While inspection results can be an indicator of audit quality, it should be noted that the PCAOB does not inspect all audits. It selects audits based on risk assessments. The board also selects some audits randomly.

Factors Behind Improvement

The report noted that inspectors have observed that firms worked hard to improve the quality of their audits in various ways.

“Many of these actions were implemented in 2023 and reflected in the results of the inspections we performed in 2024,” the report noted.

For example, the drivers of improvements at larger firms were:

  • More in-person work. Firms continued with policies requiring engagement teams to work on-site together for a portion of their work week.
  • More focused training. Firms increased the training of less experienced staff.
  • More resources. Firms strengthened national office resources dedicated to audit quality.
  • Better supervision and review. Firms implemented programs or policies to increase supervision and review.

“While the progress made in 2024 is significant, overall deficiency rates are still high, and firms must continue to improve,” the report states. “We continue to encourage firms to review our Spotlights, which highlight common deficiencies, inspection observations, good practices, and reminders for auditors.”

The PCAOB at the same time issued the 2024 inspection reports for the six GNFs in the U.S.

Big Four Firms:

  • Deloitte & Touche LLP –The board reviewed 63 audits and found deficiencies in nine—14% deficiency rate.
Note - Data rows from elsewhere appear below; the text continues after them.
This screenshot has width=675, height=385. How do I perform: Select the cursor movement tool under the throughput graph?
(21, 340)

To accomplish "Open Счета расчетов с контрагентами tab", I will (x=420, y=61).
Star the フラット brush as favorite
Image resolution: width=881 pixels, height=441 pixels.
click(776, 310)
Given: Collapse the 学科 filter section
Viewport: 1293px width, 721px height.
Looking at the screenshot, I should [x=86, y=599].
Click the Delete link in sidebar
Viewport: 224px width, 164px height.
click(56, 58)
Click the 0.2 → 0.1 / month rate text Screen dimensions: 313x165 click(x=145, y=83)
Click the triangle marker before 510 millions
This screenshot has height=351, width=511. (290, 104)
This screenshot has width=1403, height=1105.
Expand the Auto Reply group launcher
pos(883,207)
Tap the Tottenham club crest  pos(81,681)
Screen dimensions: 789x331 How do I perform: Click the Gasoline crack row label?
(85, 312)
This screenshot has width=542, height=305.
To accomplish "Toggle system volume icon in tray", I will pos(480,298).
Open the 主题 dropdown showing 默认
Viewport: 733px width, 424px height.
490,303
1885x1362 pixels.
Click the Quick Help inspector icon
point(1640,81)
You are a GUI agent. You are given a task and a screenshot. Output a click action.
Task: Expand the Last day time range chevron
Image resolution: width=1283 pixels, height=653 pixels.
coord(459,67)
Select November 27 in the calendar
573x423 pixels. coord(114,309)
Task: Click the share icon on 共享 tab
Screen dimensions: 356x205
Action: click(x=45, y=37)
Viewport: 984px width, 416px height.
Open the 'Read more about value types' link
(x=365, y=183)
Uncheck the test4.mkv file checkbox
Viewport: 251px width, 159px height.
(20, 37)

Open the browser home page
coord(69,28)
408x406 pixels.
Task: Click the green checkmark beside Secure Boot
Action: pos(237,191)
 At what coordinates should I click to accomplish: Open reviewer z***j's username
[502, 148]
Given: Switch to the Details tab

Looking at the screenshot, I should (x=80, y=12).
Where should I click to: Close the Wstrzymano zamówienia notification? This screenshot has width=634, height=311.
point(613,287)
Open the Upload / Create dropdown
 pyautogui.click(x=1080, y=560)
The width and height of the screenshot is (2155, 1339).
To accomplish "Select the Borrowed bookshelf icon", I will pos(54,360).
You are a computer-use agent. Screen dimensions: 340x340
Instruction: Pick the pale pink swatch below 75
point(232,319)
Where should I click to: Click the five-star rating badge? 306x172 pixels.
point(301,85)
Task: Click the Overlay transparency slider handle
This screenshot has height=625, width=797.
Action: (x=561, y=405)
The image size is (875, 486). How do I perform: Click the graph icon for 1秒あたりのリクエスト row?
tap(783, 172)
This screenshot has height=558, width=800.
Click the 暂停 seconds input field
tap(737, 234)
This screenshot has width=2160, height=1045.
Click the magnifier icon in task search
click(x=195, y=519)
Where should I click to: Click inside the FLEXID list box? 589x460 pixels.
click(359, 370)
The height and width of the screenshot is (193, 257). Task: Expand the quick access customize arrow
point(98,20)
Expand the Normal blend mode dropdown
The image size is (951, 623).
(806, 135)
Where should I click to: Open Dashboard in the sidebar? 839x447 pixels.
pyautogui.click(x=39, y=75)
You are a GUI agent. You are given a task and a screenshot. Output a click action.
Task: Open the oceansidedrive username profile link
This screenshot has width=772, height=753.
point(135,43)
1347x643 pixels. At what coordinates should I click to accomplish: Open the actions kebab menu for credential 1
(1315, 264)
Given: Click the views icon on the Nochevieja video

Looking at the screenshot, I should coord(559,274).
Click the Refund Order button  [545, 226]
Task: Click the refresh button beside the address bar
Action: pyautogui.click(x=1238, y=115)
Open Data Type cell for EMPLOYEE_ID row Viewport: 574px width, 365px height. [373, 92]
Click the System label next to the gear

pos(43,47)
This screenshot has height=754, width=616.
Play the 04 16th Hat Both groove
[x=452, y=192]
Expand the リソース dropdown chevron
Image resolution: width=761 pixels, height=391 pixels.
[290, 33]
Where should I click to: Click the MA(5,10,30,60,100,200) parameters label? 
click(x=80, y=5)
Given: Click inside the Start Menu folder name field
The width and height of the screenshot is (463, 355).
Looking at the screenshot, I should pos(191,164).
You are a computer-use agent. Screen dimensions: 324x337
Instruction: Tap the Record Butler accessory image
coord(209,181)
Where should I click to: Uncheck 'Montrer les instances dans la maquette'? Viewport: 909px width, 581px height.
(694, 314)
This is a good improvement from the 21% deficiency rate in 2023, and it is slightly better than 2022 with 17%.
  • Ernst & Young LLP—Inspectors scrutinized 64 audits and identified deficiencies in 18 at 28% rate. This is a big improvement from 37% in 2023 and 46% in 2022.
  • KPMG LLP —The PCAOB examined 64 audits in 2024 and found problems in 13, which is 20% deficiency rate. The rates were 26% in 2023 and 30% in 2022.
  • PricewaterhouseCoopers LLP —The board also inspected 64 audits in 2024 and found that 10 had problems—a 16% deficiency rate. The rate was 18% in 2023, and single digit in 2022 at 9%.

Second-Tier Firms:

  • BDO USA, P.C. Inspectors looked at 30 audits in 2024 and found 60% of them to be deficient. This nevertheless represents a significant improvement because it was 86% in 2023. In 2022 it was 66%.
  • Grant Thornton LLP —The PCAOB reviewed 27 audits and found faults in almost one-half, or 13 of them, which is 48% rate in 2024. This is still an improvement over the 2023 rate because more than half had deficient audit at 54%. In 2022 the deficiency rate was 31%.

Faster Turnaround

In the meantime, the board under the leadership of Chair Williams has made a priority to issue inspection results more quickly following complaints by investors that the lag time between inspections and the public release of findings was too long.

“Today’s six GNF reports were posted in record time, five months sooner than last year’s results, which were published six months sooner than the year before,” the PCAOB said.

“The rest of the 2024 inspection reports have been published or will be published later this year as they are completed,” the board added. “The staff Spotlight reflects what staff expect to see in those inspection reports based on comment forms issued as part of the inspections process.”